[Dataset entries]

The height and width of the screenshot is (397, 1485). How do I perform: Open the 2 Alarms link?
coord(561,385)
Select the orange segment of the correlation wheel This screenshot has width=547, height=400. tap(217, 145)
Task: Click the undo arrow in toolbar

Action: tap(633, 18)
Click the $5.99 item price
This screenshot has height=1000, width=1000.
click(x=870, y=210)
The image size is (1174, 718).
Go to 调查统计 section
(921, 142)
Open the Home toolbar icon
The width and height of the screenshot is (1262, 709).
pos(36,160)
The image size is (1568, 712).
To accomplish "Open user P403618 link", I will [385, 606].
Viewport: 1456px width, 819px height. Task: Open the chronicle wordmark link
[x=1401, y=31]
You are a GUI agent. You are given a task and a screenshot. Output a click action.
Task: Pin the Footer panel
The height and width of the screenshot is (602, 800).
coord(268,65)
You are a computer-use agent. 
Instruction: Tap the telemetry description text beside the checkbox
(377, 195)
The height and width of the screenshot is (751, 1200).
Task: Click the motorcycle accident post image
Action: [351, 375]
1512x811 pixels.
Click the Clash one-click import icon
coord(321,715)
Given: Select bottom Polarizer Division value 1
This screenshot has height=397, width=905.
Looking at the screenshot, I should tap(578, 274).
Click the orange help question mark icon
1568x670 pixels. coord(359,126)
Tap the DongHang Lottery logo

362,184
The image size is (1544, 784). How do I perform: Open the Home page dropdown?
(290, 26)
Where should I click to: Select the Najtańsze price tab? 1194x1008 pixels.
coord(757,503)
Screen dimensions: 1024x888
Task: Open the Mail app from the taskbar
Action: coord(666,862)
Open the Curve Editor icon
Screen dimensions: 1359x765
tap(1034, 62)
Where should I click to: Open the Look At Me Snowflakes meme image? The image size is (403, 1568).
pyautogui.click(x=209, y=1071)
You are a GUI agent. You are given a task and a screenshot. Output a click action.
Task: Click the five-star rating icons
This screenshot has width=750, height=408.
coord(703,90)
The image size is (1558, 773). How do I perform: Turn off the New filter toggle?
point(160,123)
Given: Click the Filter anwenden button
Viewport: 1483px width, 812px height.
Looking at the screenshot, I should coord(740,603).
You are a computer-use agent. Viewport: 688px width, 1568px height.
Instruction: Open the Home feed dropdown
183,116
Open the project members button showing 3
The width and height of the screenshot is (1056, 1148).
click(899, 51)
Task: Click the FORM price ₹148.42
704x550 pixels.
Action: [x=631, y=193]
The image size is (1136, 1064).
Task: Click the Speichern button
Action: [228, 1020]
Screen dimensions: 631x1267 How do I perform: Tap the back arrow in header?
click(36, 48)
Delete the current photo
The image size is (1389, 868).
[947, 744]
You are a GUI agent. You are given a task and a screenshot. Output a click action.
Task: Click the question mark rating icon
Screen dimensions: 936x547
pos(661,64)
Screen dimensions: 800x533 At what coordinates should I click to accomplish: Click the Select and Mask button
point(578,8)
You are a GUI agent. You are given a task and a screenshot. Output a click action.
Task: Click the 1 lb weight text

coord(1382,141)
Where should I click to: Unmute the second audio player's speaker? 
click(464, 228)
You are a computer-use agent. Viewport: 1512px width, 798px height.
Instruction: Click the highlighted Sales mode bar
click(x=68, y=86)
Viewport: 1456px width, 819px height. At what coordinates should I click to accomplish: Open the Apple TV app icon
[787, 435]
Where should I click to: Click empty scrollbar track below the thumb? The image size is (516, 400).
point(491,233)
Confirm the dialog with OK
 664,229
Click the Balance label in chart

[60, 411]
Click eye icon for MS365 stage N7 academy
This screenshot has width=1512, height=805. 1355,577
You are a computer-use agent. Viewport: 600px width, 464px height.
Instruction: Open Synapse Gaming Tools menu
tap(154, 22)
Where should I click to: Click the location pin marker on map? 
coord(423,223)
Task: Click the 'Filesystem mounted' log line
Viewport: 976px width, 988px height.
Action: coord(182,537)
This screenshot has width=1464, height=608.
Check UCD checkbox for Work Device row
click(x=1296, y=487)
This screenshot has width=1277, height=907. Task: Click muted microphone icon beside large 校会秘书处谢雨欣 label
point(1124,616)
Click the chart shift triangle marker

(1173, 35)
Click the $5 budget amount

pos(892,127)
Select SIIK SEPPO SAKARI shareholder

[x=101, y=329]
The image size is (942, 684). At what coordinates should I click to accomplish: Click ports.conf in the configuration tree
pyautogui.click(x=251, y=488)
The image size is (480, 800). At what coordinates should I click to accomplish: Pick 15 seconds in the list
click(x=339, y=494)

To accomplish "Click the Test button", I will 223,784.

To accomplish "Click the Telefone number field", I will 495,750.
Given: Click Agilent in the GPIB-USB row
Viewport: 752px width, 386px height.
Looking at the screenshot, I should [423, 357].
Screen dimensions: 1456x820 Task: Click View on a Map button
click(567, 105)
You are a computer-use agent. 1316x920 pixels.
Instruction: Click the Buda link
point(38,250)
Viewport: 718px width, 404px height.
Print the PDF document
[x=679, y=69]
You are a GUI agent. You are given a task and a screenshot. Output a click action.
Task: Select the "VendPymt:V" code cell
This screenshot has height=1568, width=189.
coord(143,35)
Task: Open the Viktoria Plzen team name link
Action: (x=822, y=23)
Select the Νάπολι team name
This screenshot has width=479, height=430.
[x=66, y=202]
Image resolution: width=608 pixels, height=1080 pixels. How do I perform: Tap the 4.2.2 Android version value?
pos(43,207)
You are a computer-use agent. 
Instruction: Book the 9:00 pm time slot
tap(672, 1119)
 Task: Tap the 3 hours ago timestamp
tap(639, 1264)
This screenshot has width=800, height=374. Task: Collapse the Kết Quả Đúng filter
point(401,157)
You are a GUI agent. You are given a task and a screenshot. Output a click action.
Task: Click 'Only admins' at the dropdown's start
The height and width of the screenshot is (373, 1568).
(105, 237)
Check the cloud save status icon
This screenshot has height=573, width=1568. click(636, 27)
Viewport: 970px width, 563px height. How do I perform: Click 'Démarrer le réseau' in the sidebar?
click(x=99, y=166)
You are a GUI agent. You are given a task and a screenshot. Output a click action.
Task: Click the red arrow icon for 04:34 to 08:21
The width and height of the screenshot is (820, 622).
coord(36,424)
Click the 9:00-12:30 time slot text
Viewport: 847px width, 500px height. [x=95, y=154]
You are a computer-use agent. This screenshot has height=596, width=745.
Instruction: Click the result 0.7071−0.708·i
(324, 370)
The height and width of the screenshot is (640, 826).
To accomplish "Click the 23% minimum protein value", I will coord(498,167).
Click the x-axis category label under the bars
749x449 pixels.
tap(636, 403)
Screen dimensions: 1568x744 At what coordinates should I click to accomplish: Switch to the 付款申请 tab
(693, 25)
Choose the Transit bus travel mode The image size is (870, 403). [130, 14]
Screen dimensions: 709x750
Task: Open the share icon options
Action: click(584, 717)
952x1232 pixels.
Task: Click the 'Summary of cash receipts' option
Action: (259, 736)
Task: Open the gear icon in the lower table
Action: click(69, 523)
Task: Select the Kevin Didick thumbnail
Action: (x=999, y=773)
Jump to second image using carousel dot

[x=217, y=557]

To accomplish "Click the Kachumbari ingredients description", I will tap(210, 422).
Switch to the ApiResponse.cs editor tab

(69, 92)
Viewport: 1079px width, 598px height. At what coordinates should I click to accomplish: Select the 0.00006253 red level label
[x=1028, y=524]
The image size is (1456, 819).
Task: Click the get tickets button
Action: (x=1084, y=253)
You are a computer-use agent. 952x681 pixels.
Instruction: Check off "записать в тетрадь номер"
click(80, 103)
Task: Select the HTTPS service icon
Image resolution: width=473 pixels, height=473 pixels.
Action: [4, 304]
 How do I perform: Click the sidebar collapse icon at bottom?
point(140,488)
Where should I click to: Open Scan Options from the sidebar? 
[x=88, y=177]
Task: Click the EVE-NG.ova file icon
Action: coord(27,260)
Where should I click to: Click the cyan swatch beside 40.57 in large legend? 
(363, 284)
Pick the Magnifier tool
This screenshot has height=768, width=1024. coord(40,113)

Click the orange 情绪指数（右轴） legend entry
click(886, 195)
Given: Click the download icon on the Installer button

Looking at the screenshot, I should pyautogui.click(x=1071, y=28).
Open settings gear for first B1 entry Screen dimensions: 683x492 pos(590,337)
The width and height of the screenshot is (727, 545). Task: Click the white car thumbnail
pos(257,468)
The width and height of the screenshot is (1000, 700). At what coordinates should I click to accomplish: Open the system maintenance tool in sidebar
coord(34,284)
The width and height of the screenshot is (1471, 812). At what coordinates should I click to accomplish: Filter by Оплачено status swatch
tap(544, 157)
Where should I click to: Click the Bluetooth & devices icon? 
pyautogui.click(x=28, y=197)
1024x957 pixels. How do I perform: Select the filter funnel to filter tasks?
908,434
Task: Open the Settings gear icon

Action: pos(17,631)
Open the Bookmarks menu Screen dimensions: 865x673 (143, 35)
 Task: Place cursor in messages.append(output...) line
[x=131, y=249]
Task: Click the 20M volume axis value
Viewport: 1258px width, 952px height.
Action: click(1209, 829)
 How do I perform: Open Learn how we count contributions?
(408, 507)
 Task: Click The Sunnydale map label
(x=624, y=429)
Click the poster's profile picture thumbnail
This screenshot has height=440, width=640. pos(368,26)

**YOUR ASSIGNMENT**
Write out every line from the entries where "rating" appears.

**RESPONSE BELOW**
Task: Click the five-star rating icons
Task: Click the question mark rating icon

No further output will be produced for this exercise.